Aunque el calor de los días pasados nos pueda hacer creer que llevamos ya toda la vida sudando, lo cierto es que el verano, como estación vacacional, empezó el fin de semana o, como mucho, empezará mañana, uno de julio. En Cádiz, ciertamente, somos más de considerar que el verano-verano es agosto, mientras que algunos gaditas irredentos, de esos de los que habla Juanjo Téllez en su libro, prefieren septiembre por aquello de la paz, la tranquilidad, y el halo romántico de la playa para ti solo.
Porque el problema del verano es que la ciudad que sonríe ya no es para nosotros solos. Durante sesenta y tantos días, tendremos que compartir nuestros tesoros y nuestros desdoros con gente que vendrá y pasará, que nos echará el cable económico al mismo tiempo que nos pillará las terracitas y se quedará con las últimas raciones de cazoncito en adobo, que nos copará los parkings y se desesperará como nosotros con las caravanas y escuchará los ruidos a deshora, sorteará caquitas de perro y meadas quinceañeras, alucinará con tortillitas de camarones que lo mismo hasta son congeladas, y lo mismo hasta se compra una camiseta del Cádiz para fardar por otras tierras de lo nuestro que, insisto, en este tiempo ya no lo es tanto.
Habrá gente que se considerará gaditana nada más respirar dos veces el aroma del mar y ver con cara de explorador indio una de esas puestas de sol de película japonesa que tenemos todas las tardes, y habrá quien pasee su malage en chanclas y colorado como un cangrejo. Habrá quien desembarque en el muelle y pasará de largo porque a las cuatro de la tarde, que es la hora en la que atracan los barcos, está todo el mundo de siesta (¿es que los barcos no pueden atracar a horas en que la gente sea gente, Dios mío de mi alma?), y quien haga fotos, despistado y encantado al majara que pasea por la playa con la cruz a cuestas, como si eso fuera nuestro y típico, o se preguntarán si el pajarraco oxidado ante las Puertas de Tierra es un monumento a las cajas de ahorro confederadas o a los bichos de Parque Jurásico ahora que se nos ha muerto Stan Winston.

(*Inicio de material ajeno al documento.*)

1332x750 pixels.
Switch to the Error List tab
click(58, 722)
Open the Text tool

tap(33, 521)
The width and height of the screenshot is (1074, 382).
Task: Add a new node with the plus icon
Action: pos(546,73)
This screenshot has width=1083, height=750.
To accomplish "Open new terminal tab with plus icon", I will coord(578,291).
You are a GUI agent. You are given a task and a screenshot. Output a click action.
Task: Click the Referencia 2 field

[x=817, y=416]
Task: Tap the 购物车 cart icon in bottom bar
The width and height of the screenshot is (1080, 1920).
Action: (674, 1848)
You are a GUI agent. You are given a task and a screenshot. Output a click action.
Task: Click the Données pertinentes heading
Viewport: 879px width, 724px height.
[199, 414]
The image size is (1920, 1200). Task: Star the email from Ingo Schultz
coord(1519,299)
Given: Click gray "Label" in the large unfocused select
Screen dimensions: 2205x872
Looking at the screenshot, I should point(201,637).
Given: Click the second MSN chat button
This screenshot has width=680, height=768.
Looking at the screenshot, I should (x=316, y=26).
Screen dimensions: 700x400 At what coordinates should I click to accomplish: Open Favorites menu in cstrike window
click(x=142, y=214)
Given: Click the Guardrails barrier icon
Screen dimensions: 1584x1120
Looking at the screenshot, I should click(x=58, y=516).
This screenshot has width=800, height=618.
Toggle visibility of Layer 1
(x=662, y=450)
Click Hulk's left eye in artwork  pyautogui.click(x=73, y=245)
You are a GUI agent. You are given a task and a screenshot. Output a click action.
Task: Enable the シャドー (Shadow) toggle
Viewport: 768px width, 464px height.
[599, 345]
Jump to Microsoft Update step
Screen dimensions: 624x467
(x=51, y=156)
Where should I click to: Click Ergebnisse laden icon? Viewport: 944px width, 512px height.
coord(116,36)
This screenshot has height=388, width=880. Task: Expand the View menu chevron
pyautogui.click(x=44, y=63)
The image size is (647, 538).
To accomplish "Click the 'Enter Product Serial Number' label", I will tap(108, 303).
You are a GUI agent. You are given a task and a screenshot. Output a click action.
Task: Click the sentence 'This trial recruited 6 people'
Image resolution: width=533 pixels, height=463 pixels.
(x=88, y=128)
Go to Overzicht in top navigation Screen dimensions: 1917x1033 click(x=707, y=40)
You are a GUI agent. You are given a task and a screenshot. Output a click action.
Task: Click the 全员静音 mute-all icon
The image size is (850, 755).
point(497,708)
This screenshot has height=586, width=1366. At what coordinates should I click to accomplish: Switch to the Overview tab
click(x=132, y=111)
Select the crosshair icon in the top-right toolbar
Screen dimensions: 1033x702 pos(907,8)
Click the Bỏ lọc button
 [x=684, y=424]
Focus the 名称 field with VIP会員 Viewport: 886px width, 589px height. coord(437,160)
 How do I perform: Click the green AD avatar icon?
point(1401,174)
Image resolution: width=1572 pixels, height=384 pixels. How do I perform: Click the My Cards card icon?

Se nos asustarán, los pobres, cuando a las tres de la tarde el chunda-chunda de cualquier discoteca móvil los haga odiar todavía más que hace dos meses al señor Chiquilicuatre o al señor ése que pregunta ma cuale idea y que ahora nos hace tanta gracia y que la semana que viene nos parecerá un coñazo. Y darán un salto de estupor cuando, de madrugada, les llamen al telefonillo por puras ganas de cachondeo, o los despierte el canturreo de un grupo de aficionados a las comparsas juveniles (esas que tanto entusiasman a Pepe Monforte). Disfrutarán felices del sol y el cachondeo, y dirán que vivimos en la mejor zona del mundo... porque todos vivimos en las mejores zonas del mundo cuando estamos de vacaciones y duran los euros. A ellos, claro, los tratarán a cuerpo de rey allá donde decidan tomarse su tintito de verano y su racioncita de gambas, porque por lo visto a los gaditanos-de-verdad se nos nota el tipo del fenotipo y se nos puede tratar con la punta del pie en los sitios donde, por lo demás, dejamos la pasta todo el año.
Luego, allá por septiembre, nos harán el balance y nos dirán que la cosa ha estado chunga, que se nota la crisis y patatín y patatán. Pero anda que no nos habrá costado trabajo encontrar una mesa libre en cualquier parte, casi tanto como encontrar a un vendedor de patatas o refrescos por la playa en el justo momento en que se te apetece tomarlas (la ley de Murphy aplicada a la Victoria, oigan).
En fin, que ya está aquí y ya están aquí. El verano y los veraneantes. Gaditanos esporádicos que lo mismo entienden pronto cómo es y de qué pie cojeamos todos en esta ciudad, o no se enterarán de la misa la media aunque vuelvan a casa muy contentos porque hayan aprendido a decir picha.
Bienvenidos. Que nos seamos leves unos a otros.